Ward became the ardent advocate of social telesis. Man can modify, defeat, or hasten the processes of nature. Ward brought the concept of dynamic sociology to the attention of the world. Although he was interested in social statics, his primary concern was in the fact that man through the use of his intelligence can transform not only the natural world but the social world, and that he can harness not only the natural forces to social ends, but even the social forces to social purposes. Hence it is that Ward holds rank today, despite his monistic philosophy and his false psychological beliefs, as one of the world’s leading sociologists.
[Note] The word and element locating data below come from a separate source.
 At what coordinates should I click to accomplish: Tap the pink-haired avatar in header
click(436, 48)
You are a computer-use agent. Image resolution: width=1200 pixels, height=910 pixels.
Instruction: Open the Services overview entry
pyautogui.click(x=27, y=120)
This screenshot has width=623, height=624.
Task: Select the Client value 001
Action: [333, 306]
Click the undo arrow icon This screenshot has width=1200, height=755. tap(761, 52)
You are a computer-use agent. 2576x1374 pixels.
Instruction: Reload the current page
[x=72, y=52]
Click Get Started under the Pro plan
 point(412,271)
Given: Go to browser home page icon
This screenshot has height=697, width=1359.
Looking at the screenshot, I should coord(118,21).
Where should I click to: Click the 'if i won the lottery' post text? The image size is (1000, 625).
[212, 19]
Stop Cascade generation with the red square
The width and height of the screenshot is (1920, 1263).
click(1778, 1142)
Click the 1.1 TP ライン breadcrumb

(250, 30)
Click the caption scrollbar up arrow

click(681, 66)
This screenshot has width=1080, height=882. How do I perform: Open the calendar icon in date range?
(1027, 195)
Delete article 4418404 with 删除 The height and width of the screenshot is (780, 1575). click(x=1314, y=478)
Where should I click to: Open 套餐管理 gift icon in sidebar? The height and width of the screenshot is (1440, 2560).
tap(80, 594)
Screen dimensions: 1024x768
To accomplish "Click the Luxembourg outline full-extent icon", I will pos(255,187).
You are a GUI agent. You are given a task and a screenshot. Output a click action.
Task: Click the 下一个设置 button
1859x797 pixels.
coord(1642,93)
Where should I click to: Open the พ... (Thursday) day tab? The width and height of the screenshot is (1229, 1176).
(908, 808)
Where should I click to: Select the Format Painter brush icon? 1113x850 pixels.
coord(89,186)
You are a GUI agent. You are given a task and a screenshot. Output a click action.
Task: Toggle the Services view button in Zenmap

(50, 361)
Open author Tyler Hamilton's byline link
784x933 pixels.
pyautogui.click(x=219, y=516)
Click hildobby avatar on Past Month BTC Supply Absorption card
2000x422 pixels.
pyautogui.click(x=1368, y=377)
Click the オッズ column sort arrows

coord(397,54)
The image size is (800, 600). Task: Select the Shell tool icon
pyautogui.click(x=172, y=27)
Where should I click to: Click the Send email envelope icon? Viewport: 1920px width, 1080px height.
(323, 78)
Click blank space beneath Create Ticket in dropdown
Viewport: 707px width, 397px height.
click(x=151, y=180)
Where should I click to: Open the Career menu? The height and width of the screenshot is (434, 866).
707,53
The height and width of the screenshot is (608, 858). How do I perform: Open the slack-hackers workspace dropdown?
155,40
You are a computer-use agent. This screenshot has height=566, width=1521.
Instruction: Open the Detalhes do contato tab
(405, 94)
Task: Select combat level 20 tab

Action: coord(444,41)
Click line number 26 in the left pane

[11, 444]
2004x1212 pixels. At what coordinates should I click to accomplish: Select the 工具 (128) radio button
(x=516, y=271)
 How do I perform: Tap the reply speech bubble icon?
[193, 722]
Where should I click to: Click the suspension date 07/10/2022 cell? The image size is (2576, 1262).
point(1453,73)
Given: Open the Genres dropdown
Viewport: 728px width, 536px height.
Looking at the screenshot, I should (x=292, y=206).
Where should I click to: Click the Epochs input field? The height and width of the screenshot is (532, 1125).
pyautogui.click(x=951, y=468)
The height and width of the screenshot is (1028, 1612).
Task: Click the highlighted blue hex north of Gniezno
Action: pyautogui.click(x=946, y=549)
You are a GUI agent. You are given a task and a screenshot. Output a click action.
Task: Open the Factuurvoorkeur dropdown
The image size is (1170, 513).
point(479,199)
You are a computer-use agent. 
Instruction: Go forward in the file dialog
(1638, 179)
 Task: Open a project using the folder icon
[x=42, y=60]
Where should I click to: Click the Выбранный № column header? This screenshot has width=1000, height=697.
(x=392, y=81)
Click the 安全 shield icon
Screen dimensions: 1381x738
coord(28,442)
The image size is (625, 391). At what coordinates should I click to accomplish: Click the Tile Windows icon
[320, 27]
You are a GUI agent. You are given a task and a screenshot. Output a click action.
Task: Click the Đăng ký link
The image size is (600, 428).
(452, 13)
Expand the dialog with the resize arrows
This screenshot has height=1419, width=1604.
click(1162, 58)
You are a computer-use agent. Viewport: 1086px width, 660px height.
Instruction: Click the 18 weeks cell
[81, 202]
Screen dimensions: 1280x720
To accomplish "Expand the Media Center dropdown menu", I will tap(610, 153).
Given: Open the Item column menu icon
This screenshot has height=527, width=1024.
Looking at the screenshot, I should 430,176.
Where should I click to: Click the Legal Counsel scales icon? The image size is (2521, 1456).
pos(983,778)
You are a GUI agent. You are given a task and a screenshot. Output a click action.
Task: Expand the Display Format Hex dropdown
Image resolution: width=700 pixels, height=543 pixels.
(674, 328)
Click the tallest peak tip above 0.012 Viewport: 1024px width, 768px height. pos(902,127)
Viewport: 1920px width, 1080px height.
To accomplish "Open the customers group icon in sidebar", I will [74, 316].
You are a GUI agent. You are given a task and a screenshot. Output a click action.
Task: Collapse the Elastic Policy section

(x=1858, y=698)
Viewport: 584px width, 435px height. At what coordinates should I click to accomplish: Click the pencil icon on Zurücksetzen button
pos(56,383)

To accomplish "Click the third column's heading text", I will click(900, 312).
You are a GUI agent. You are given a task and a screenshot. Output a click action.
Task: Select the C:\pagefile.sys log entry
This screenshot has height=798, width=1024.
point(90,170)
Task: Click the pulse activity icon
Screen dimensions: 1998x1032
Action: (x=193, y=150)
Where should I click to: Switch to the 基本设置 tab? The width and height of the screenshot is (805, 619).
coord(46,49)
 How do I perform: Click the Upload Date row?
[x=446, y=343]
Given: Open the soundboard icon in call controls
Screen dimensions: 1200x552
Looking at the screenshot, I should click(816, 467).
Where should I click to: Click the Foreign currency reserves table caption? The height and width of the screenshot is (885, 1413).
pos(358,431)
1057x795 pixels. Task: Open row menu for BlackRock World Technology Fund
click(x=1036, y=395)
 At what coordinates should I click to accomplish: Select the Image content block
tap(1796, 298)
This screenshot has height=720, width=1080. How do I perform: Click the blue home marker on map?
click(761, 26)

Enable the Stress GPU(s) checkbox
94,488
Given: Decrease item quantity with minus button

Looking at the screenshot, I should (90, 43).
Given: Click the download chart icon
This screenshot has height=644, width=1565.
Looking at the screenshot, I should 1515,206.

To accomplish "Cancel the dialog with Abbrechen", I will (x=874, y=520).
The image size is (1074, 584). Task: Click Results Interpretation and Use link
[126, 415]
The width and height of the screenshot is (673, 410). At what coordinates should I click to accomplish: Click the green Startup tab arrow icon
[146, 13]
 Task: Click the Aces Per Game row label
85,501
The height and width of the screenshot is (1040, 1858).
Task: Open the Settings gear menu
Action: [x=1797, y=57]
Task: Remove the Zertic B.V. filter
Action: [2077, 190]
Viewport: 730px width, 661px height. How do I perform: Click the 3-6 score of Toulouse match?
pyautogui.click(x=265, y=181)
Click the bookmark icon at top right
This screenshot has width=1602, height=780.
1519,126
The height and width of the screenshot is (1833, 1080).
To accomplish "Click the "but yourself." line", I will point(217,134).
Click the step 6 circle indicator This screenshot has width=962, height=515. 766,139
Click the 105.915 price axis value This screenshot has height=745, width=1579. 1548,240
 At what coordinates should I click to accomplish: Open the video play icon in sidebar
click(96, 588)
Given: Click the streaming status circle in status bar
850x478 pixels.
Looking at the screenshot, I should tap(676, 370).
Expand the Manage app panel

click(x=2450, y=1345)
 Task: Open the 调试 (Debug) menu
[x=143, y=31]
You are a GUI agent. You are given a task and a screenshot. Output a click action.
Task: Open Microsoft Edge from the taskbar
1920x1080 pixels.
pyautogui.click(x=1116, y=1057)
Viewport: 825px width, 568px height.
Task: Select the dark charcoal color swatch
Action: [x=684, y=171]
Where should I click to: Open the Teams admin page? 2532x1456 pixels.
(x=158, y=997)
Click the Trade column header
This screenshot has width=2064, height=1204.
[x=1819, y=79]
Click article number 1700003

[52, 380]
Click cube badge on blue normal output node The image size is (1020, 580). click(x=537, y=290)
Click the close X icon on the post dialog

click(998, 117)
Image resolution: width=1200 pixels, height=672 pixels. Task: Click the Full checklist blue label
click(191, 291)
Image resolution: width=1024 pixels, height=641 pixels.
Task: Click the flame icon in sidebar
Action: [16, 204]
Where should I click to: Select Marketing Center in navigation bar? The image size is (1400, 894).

Lester F. Ward was born in Joliet, Illinois. He received a limited schooling, and early went to work, first on a farm and then as a wheelwright. He manifested an unusual liking for books and to a great extent was self-educated. He entered the employment of the United States Government, where he remained for more than forty years, after he was honorably discharged from service in the Civil War. In the Government service he held the positions of geologist and paleontologist. Despite his strenuous and efficient work for the Government, he found time to think through and write out an elaborate sociological system of thought.
Ward’s published works in sociology began with his Dynamic Sociology (1883) and ended with the Glimpses of the Cosmos (1913) in several volumes, which, with the exception of volume one, have been published posthumously. The intermediate books of importance in order were: Pure Sociology, Applied Sociology, and Psychic Factors of Civilization.